Distributed Cloud Ipv6: subcloud out-of-sync after initial setup

Bug #1859242 reported by Peng Peng on 2020-01-10
8
This bug affects 1 person
Affects Status Importance Assigned to Milestone
StarlingX
Medium
Dariush Eslimi

Bug Description

Brief Description
-----------------
After distributed cloud system controller installed success, try to add subcloud. Subcloud added successfully, it shows online, but out-of-sync.
After unmanage/manage, subcloud comes back in-sync.

Severity
--------
Major

Steps to Reproduce
------------------
install DC system controller
install subcloud
check subcloud status

TC-name: DC install

Expected Behavior
------------------
subcloud shows in-sync

Actual Behavior
----------------
shows out-of-sync

Reproducibility
---------------
Reproducible
2/4
After 4 subclouds installed, 2 of them has this issue

System Configuration
--------------------
Multi-node system

Lab-name: WCP_80-91

Branch/Pull Time/Commit
-----------------------
"2020-01-06_08-04-16"

Last Pass
---------
2019-12-13_19-03-42

Timestamp/Logs
--------------
[sysadmin@controller-0 ~(keystone_admin)]$ dcmanager subcloud list
+----+-----------+------------+--------------+---------------+-------------+
| id | name | management | availability | deploy status | sync |
+----+-----------+------------+--------------+---------------+-------------+
| 2 | subcloud1 | managed | online | complete | out-of-sync |
| 3 | subcloud4 | managed | online | complete | in-sync |
| 4 | subcloud5 | managed | online | complete | in-sync |
| 5 | subcloud6 | managed | online | complete | out-of-sync |
+----+-----------+------------+--------------+---------------+-------------+
[sysadmin@controller-0 ~(keystone_admin)]$ dcmanager subcloud show 2
+-----------------------------+----------------------------+
| Field | Value |
+-----------------------------+----------------------------+
| id | 2 |
| name | subcloud1 |
| description | None |
| location | None |
| software_version | 20.01 |
| management | managed |
| availability | online |
| deploy_status | complete |
| management_subnet | fd01:2::0/64 |
| management_start_ip | fd01:2::2 |
| management_end_ip | fd01:2::11 |
| management_gateway_ip | fd01:2::1 |
| systemcontroller_gateway_ip | fd01:1::1 |
| created_at | 2020-01-09 16:23:50.672338 |
| updated_at | 2020-01-09 17:29:37.566852 |
| identity_sync_status | unknown |
| patching_sync_status | in-sync |
| platform_sync_status | unknown |
+-----------------------------+----------------------------+

Test Activity
-------------
install

Peng Peng (ppeng) on 2020-01-10
description: updated
description: updated
Tao Liu (tliu88) wrote :
Download full text (3.2 KiB)

I took a look at the lab, and found that both subcloud 1 & 6 out-of-sync were caused by the same error.

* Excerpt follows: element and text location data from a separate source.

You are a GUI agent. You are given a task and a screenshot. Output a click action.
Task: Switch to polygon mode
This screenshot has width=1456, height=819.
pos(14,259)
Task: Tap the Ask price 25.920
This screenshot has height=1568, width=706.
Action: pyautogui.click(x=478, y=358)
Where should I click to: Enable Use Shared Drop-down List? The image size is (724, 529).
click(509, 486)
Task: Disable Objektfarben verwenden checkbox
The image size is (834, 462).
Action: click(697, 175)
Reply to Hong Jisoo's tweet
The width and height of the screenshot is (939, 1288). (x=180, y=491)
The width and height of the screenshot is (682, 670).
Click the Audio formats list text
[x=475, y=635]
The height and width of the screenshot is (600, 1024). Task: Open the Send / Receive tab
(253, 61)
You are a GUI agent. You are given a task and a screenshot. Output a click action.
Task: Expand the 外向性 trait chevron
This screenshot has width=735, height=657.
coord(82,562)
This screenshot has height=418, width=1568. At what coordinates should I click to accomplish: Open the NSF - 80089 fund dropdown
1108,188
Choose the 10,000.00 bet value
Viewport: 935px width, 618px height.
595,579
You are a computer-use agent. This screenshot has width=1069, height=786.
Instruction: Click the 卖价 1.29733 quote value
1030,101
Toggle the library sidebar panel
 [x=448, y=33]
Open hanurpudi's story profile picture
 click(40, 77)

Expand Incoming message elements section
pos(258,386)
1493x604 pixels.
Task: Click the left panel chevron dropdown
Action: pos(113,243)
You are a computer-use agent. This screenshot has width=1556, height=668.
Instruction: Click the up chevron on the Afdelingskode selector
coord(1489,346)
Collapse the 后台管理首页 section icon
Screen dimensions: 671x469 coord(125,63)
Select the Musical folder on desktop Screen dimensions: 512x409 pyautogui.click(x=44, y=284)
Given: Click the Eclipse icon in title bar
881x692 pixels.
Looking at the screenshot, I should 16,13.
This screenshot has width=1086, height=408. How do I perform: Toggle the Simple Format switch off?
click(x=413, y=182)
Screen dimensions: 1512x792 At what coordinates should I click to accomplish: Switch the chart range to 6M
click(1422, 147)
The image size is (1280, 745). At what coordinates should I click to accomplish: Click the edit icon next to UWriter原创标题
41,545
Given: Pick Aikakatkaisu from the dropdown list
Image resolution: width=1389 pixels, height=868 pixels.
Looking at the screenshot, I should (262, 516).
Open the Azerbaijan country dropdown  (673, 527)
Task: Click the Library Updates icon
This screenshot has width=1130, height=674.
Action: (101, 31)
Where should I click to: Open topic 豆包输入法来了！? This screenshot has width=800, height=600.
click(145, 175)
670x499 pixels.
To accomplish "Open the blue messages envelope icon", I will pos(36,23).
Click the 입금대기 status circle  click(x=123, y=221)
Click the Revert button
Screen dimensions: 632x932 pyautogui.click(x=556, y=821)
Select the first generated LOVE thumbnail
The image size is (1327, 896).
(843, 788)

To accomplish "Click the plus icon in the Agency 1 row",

The dcmanager failed to notify the dcorch about the subcloud state change due to an exception from the dcorch. The exception was originated from the dbsyncclient due to ‘Unauthorized request’.

There is no retry for RPC notification and no more subcloud state change to trigger a new notification. As a result, the subcloud 1 & 6 were offline in the dcorch and sync states were not updated.

After un-manage/manage subcloud 1 &6, the system recovered.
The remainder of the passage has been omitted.